2.) L’examen suivi de débats du document de travail pour une stratégie commune en prévision des scrutins locaux et présidentiel de 2005.
Dans ce cadre et en même temps que les participants ont amendé et amélioré les propositions contenues dans le document de travail, ils se sont accordés sur le fait que l’idéal pour l’opposition Burkinabé sera d’aboutir à une candidature unique pour les présidentielles de 2005.
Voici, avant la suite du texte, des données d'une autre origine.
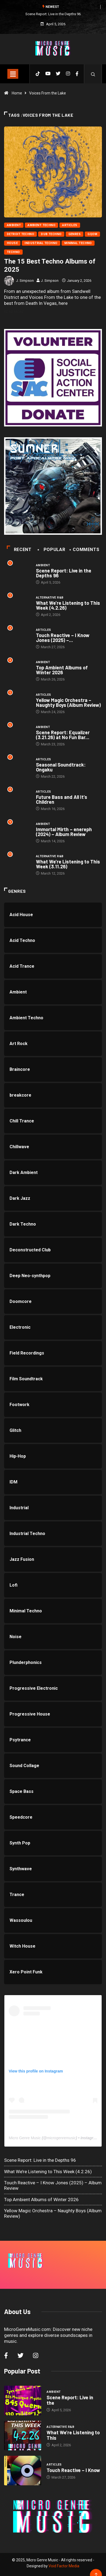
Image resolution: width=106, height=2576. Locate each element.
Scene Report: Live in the (70, 2400)
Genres (74, 234)
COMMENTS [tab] (84, 549)
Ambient (14, 225)
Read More (17, 312)
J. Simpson (25, 281)
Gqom (92, 234)
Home (17, 93)
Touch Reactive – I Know (73, 2470)
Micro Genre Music (25, 2138)
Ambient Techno (41, 225)
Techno (13, 252)
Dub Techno (51, 234)
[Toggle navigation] (13, 74)
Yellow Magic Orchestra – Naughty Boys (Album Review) (68, 702)
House (12, 243)
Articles (69, 225)
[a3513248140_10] (53, 486)
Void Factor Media (64, 2566)
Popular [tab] (51, 549)
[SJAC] (53, 377)
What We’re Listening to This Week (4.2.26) (68, 605)
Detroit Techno (20, 234)
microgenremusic (61, 2138)
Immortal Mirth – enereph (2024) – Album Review (64, 831)
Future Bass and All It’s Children (61, 799)
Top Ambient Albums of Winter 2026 (62, 669)
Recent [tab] (19, 549)
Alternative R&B (49, 597)
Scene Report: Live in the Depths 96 (53, 14)
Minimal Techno (78, 243)
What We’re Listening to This (73, 2435)
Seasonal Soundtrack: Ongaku (61, 767)
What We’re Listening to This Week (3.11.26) (68, 864)
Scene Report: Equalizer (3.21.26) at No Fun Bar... (63, 734)
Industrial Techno (41, 243)
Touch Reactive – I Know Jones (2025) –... (62, 637)
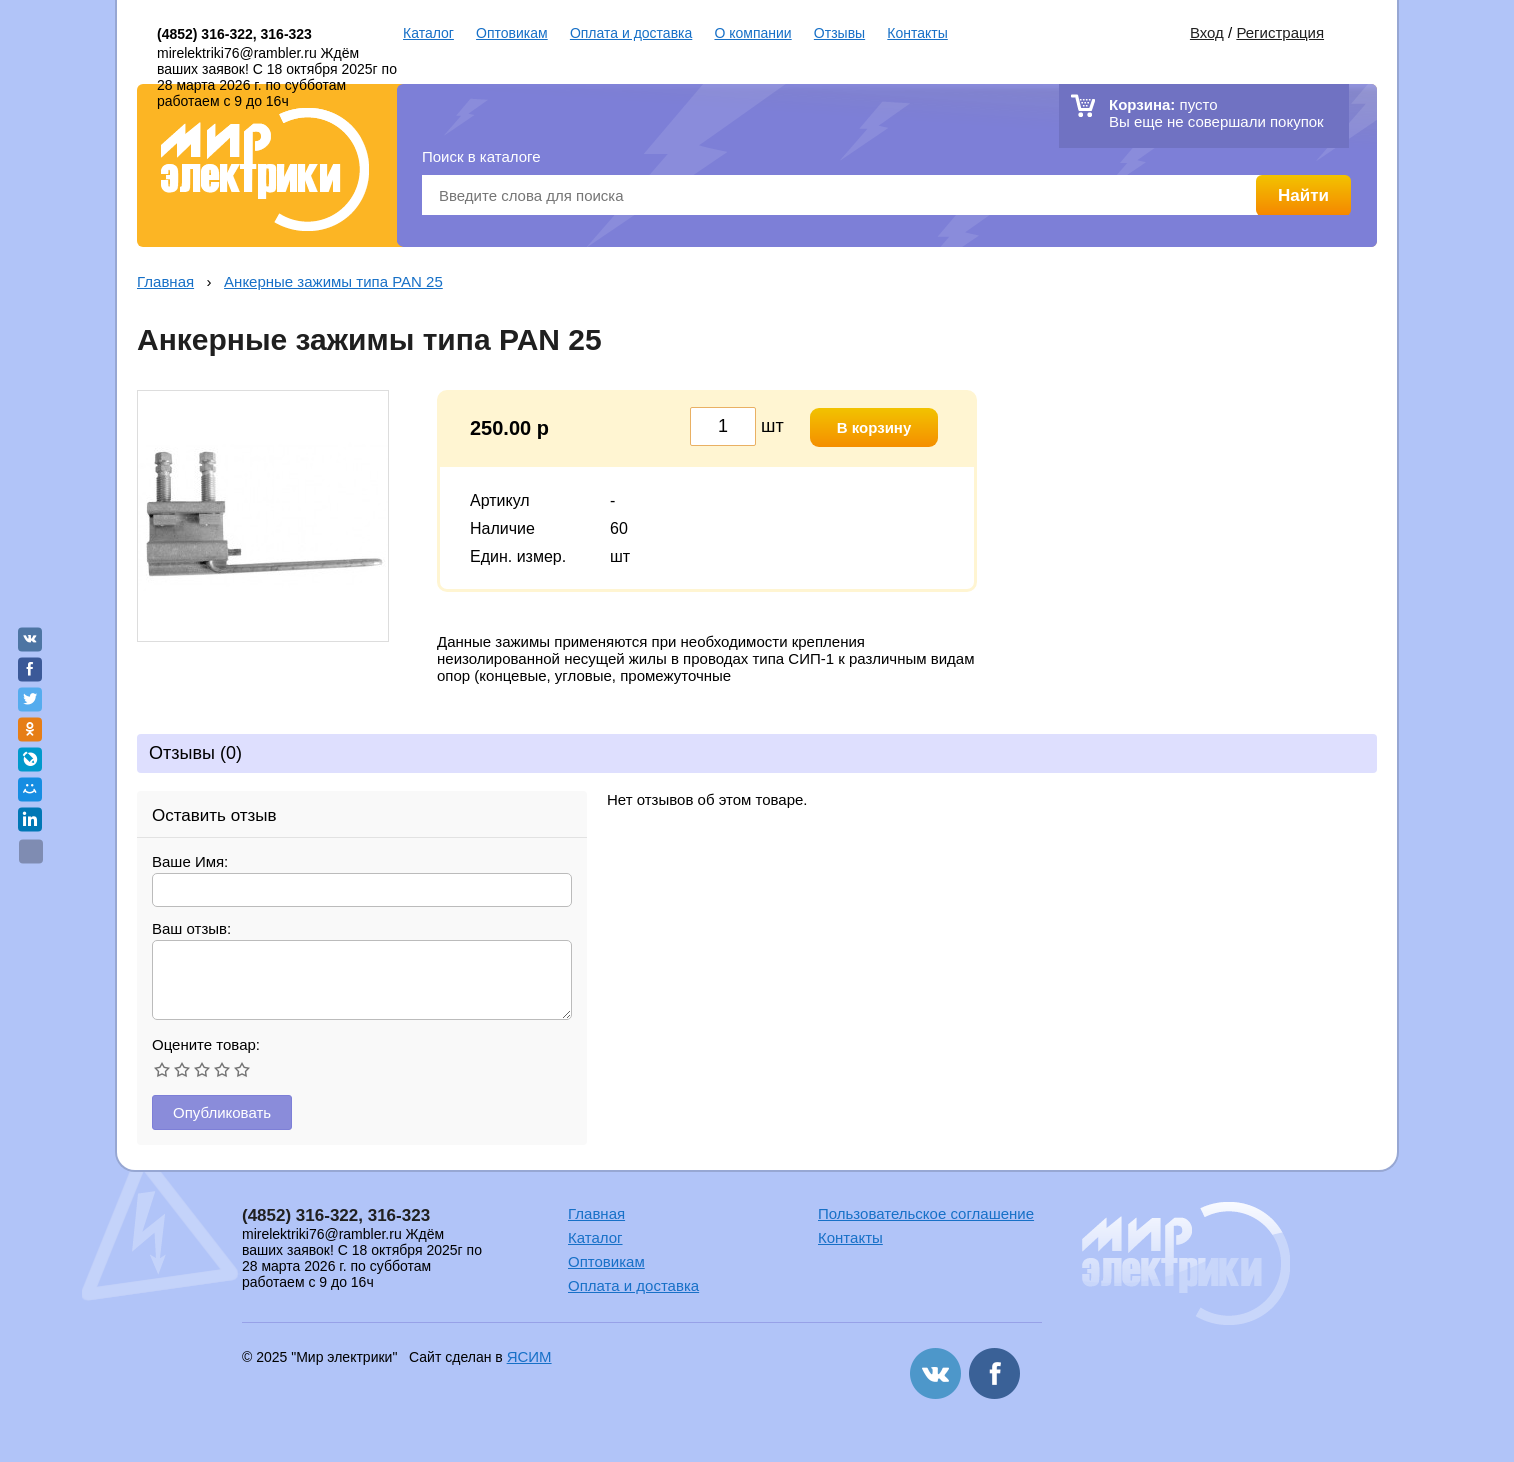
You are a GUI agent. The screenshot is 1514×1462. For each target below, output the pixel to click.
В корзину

Cependant, tenant compte du contexte actuel et de la connaissance du terrain, ils sont convenus d’une démarche progressive d’identification des candidats par regroupement, limités au départ à trois, tout en maintenant la démarche unitaire de concertation en vue de rendre les candidatures convergentes et de finaliser une stratégie politique et électorale commune.

Dans ce sens, des commissions de travail ont été chargées de finaliser à brève échéance (i) le contenu d’une plate-forme alternative commune, (ii) le code de bonne conduite entre les candidats de l’Opposition et (iii) les stratégies et actions communes en vue de garantir la transparence des scrutins de 2005.
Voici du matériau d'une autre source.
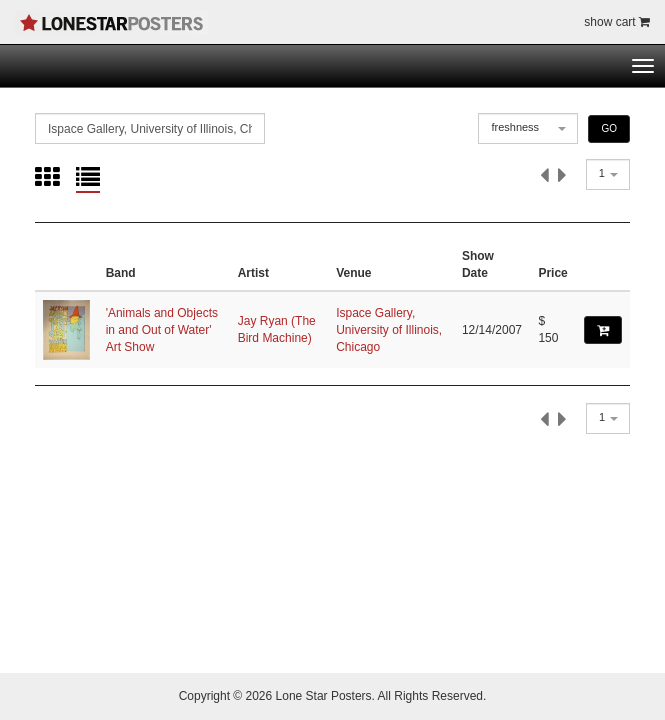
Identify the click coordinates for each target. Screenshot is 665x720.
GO (609, 128)
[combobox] (528, 128)
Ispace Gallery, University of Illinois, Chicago (389, 330)
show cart (617, 22)
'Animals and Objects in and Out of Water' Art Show (162, 330)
3.) Les motions, recommandations et résolutions

Une motion a été adoptée, rejetant fermement la tentative de révision unilatérale du code électoral par le Groupe parlementaire CDP et appelant leurs militants et les élus de l’Opposition à la mobilisation ainsi que la CENI à la vigilance.

Les participants ont en outre pris la résolution de mettre en œuvre les dispositions du document de stratégie commune adoptés lors des présentes journées de réflexion.

Ils ont enfin lancé deux appels, l’un aux partis politiques de l’opposition véritable et l’autre aux organisations démocratiques de la Société Civile, en vue de constituer un front républicain pour la réalisation de l’alternance démocratique.

Fait à Ouagadougou, le 3 avril 2004
Ont signé : les Partis et Organisations politiques participants.